◆ **What you should do**:
Report how many lines below contain the word "sidebar", giving the number and no other words.

◆ **Data for this task**:
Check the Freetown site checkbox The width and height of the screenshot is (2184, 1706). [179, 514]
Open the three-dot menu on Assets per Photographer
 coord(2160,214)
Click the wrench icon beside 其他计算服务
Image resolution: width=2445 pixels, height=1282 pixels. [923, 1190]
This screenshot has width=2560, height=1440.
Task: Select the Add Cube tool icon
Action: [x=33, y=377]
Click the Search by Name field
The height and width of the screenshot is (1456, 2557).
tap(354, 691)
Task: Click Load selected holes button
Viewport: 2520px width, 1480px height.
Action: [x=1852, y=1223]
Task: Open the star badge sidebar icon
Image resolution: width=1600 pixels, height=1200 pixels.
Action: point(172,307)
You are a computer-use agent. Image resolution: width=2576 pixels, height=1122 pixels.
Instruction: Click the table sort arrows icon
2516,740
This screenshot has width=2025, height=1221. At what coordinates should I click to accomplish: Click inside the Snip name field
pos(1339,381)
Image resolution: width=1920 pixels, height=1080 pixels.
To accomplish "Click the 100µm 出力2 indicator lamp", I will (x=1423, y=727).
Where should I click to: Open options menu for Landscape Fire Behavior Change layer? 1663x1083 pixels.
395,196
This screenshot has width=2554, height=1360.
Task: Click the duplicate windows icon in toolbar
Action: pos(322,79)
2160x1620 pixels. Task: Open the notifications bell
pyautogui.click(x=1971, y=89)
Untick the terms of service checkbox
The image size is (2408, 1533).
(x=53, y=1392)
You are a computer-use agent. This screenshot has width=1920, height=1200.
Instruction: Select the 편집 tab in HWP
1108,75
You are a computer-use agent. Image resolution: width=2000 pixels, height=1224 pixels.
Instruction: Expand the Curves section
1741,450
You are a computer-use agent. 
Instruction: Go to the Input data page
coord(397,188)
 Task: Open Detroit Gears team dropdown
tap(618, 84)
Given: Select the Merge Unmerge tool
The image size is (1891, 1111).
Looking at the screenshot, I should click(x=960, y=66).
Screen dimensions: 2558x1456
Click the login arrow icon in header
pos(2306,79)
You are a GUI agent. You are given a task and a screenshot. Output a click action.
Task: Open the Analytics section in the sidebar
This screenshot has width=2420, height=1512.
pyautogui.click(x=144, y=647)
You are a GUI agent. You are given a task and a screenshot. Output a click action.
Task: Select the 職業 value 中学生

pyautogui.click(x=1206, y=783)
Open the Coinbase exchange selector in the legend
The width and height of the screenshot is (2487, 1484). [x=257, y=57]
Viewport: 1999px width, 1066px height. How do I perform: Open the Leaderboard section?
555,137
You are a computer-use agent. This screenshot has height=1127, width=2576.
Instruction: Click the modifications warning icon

◆ **Response to this task**:
2